The idea that HBO would license out high-profile, prestige originals to a competitor like Netflix would have been laughable only three years ago. Today, the idea makes some sense considering Warner Bros. Discovery’s mission to monetize as much library content as possible to shed merger debt and find at least $4.5 billion in synergies. 

This week’s revelation that WBD is at least talking to Netflix about non-exclusively licensing original series “Insecure” and other relatively high-profile content would be more of a surprise if WBD hadn’t already been removing dozens of shows from the service in recent months, licensing some out to FAST channels under deals with Roku, Fox Corp.’s Tubi, and Amazon’s Freevee. And these aren’t obscure library titles. Insecure won critical acclaim, with creator and star Issa Rae tackling myriad issues faced by African-
American women and their identities, while WBD’s FAST deals include prestige fare like “Westworld.” Again, could anyone have imagined this before the Great Pivot that began in April 2022?

According to reports in the trades, the potential Netflix deal (which if consummated would no doubt lead to similar deals with other streamers) stems primarily from WBD’s need for short-term cash that will help it reach synergy goals promised to Wall Street. The non-exclusive nature of the talks suggests that the new Max service combining HBO Max and Discovery+ content will continue to offer the shows as well, unlike the situation with removed shows that ended up on FAST. But none of this is set in stone. And in fact, any talks with Netflix could ultimately fall apart. Our guess is that Netflix is well aware of how much WBD wants to please the Street with cost cuts before its next earnings call on August 3. So negotiators on both sides are likely haggling aggressively over the licensing price and terms. But at the same time, Netflix and other streamers are no doubt anxious to beef up their slates with recognizable library content that can attract new demos for both their ad-free and ad-supported tiers, especially after so many content owners clawed back their IP from licensing deals amid that COVID-
fueled SVOD craze that extended through early 2022.

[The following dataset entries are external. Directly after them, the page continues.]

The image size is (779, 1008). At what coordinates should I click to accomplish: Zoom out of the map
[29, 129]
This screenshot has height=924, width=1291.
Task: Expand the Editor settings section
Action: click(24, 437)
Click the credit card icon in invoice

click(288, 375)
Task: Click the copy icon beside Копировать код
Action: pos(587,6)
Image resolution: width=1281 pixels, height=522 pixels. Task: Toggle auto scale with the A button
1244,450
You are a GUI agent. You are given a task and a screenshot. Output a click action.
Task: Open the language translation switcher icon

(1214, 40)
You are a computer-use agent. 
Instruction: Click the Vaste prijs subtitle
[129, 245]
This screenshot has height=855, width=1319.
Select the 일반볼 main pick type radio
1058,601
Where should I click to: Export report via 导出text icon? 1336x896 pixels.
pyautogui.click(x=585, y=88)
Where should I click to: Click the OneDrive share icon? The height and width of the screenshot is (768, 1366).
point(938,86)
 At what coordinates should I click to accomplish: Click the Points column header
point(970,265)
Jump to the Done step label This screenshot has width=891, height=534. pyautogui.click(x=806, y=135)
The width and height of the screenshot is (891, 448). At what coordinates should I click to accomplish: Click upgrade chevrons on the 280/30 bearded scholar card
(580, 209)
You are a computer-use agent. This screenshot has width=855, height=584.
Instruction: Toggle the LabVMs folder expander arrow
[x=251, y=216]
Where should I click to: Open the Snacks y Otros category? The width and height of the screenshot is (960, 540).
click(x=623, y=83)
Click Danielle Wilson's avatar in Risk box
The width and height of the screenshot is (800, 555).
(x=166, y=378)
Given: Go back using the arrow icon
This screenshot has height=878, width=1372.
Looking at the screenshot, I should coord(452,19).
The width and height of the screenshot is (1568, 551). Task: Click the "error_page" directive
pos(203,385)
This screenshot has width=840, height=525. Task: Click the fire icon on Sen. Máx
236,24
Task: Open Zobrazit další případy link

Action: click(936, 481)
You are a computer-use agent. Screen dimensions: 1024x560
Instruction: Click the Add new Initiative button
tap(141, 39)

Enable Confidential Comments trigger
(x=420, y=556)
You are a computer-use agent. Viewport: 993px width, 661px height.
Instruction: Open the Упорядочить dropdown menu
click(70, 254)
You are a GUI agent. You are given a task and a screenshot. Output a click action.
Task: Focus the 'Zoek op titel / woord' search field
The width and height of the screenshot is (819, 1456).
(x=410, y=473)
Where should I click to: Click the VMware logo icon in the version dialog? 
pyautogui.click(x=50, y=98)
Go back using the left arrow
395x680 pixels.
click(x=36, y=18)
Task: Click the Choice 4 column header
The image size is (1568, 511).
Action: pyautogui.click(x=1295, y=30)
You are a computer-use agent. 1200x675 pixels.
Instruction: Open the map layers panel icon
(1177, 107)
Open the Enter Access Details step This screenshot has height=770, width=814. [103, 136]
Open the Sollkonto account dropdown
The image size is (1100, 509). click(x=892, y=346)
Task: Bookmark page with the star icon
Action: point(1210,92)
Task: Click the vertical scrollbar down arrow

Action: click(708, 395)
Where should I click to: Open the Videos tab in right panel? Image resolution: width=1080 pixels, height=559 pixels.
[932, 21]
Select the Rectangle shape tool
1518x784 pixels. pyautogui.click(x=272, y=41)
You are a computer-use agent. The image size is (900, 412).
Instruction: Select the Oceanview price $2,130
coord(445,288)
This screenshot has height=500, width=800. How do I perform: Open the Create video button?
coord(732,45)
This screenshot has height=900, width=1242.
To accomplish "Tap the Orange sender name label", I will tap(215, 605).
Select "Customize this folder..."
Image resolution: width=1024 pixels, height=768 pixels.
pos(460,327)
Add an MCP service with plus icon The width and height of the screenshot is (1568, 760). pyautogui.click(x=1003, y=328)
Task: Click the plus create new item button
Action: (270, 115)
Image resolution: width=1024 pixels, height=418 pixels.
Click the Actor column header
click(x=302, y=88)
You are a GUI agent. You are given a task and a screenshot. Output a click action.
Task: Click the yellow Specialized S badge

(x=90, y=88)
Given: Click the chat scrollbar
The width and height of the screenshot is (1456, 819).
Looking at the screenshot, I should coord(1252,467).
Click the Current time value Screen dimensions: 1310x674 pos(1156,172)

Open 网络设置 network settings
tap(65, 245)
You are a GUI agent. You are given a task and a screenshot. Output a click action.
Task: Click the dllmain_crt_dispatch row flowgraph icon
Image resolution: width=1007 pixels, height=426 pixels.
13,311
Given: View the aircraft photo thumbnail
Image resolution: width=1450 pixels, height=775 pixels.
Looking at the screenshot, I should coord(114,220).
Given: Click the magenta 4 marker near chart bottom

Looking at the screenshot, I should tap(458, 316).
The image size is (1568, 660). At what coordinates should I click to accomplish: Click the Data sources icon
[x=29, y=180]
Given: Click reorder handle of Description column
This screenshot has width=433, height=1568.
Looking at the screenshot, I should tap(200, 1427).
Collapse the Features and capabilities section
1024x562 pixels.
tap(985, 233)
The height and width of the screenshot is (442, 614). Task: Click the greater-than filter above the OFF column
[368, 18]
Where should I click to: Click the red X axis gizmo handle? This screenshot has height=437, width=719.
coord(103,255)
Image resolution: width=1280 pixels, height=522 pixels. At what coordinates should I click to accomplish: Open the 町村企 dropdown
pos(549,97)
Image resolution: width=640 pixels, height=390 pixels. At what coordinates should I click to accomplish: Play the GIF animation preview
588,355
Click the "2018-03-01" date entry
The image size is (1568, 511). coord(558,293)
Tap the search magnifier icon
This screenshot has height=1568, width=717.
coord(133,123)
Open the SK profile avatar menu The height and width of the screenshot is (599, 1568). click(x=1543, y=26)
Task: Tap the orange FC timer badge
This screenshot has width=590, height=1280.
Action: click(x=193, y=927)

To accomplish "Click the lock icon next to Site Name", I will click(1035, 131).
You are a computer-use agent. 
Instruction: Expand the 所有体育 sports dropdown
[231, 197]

Next? The reports this week might have been more surprising had WBD chosen to preserve the HBO brand name rather than bury it in the Max menu as it moves on with a newly branded combined service. But that was a clear indication that WBD sees more future growth with a fresh start than trying to re-imagine the legendary HBO brand with both younger audiences and anyone it peels off from the standalone Discovery+, many of whom not only are less familiar with HBO’s content but in some cases might even view it as too edgy for their tastes. WBD’s clean-break strategy to forge something new may be higher risk, but it also makes it easier to license out HBO content both exclusively and non-exclusively as it gradually uses internal usage data to find the right balance that broadens Max’s appeal across demos. This is extremely important when it comes to the ad
-supported tier, especially as WBD attempts to strengthen its reach with younger demos sought by advertisers.

However, WBD’s recent moves – including this week’s high-profile layoffs of senior executives at Turner Classic Movies that apparently prompted film-preservation advocates Stephen Spielberg and Martin Scorcese to request a virtual sit-down with WBD CEO David Zaslav – adds to a worry among some observers that the iconic Warner Bros. brand is letting financial considerations cloud its legacy as a defender of creative excellence. That’s probably an overreaction, as Zaslav and the brass appear committed to spending on major projects when it fits the company’s overall vision. But reports this week that the company is also trying to offload half of the Warner Bros. music catalog for as much as $500 million and may even sell global brand CNN (ousted chief Jeff Zucker is apparently interested) only adds to the narrative that short-term monetization will trump legacy, at least until the company can pay off its massive merger debt. It’s a tough balancing act to please both Hollywood and Wall Street. A company like WBD needs both camps on its side to attract talent, raise capital, and effectively compete, and creative and monetary decisions don’t always align as well as creators and executives would like. But alas, this is the challenge of the times. Those who pull the strings will need to master this complex puppetry to survive and thrive in 2023 and beyond.